Monday, 10 February 2003: 5:00 PM
The Perfect Ocean for Drought
Martin Hoerling, NOAA/CDC, Boulder, CO; and A. Kumar
Evidence is presented that the sustained and severe droughts inflicting the United States, the Mediterranean, and Southwest Asia since 1998 are part of a hemisphere-wide climate state that has been strongly determined by the tropical oceans. The oceanic conditions of importance have been the cold, La Niña-like, sea surface temperatures (SSTs) in the eastern tropical Pacific, coexisting with above normal SSTs in the western tropical Pacific and Indian oceans. Such a combination is shown to be unprecedented in the instumental record. To be sure, La Niña, and a preference for multi-year recurrence, are not unusal. But such events have historically been accompanied by cold SSTs throughout the tropical oceans, rather than the pervasive warmth of recent years. This latter Indo-Pacific warming is symptomatic of a trend that has emerged in the last half century, and is not linked to an interannual fluctuation of the ocean. Four different climate models, forced with the history of SST variations since 1998 are shown to replicate the drought pattern.
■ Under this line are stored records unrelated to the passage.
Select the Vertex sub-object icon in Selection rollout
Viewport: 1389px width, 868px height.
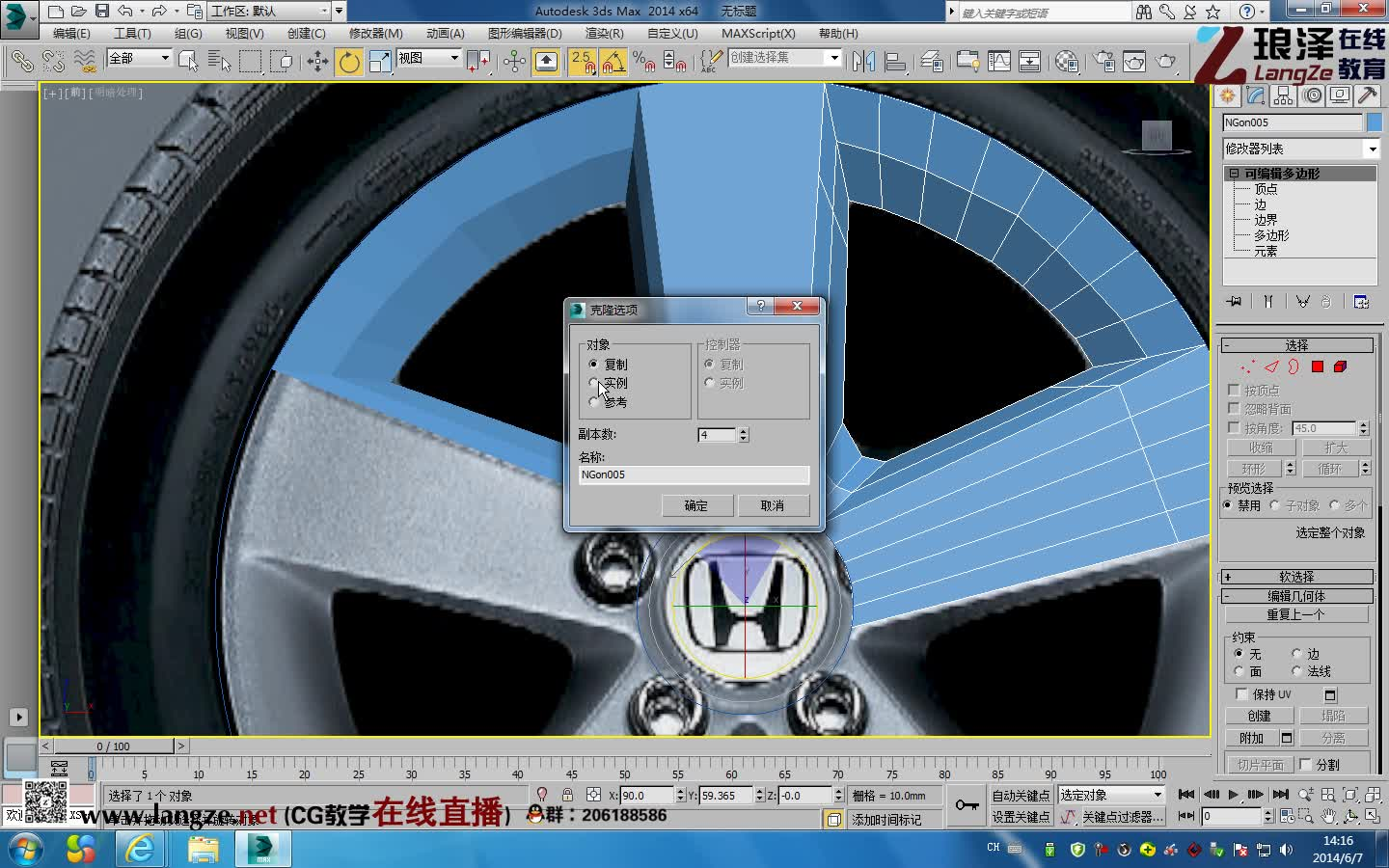[1245, 366]
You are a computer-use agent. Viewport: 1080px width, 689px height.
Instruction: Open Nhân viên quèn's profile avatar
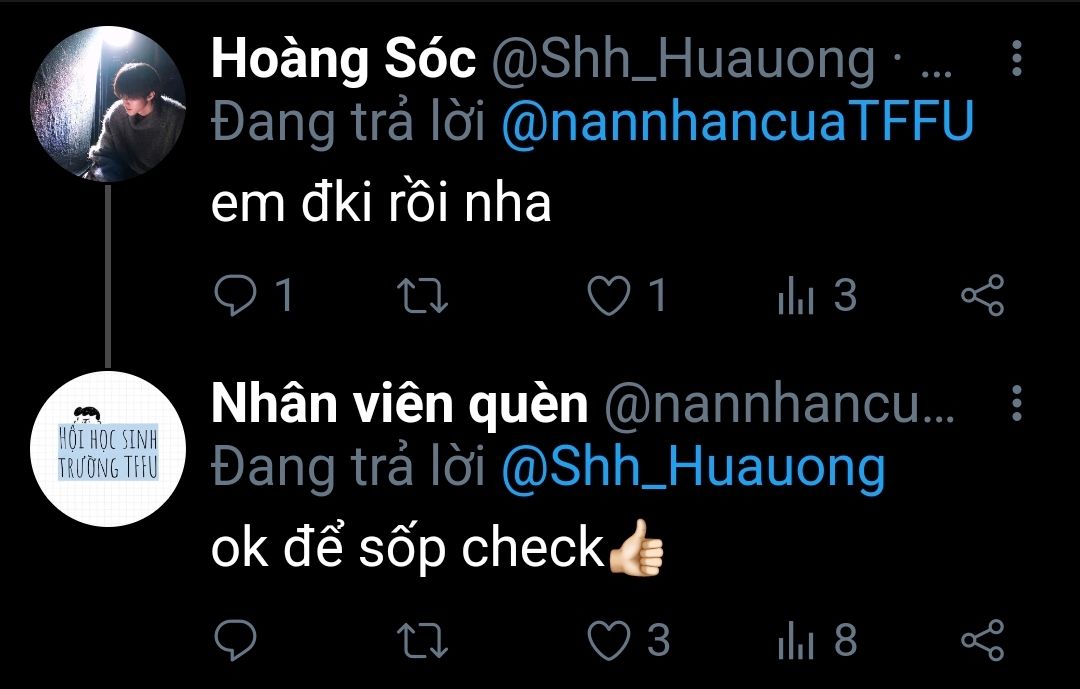(x=108, y=448)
These results clarify that the drought's origin has been largely in the boreal cold season, and is associated with an abnormal poleward shift of the westerly jets and their attending storm tracks. The results of additional model simulations indicate that such climatic disruptions are symptomatic of the atmospheric sensitivity to both La Niña conditions and warm Indo-Pacific SSTs. It is thus proposed that the unique, and sustained tropical oceanic states since 1998 were idealy suited to engage a sustained atmospheric pattern conducive for drought in the middle latitudes.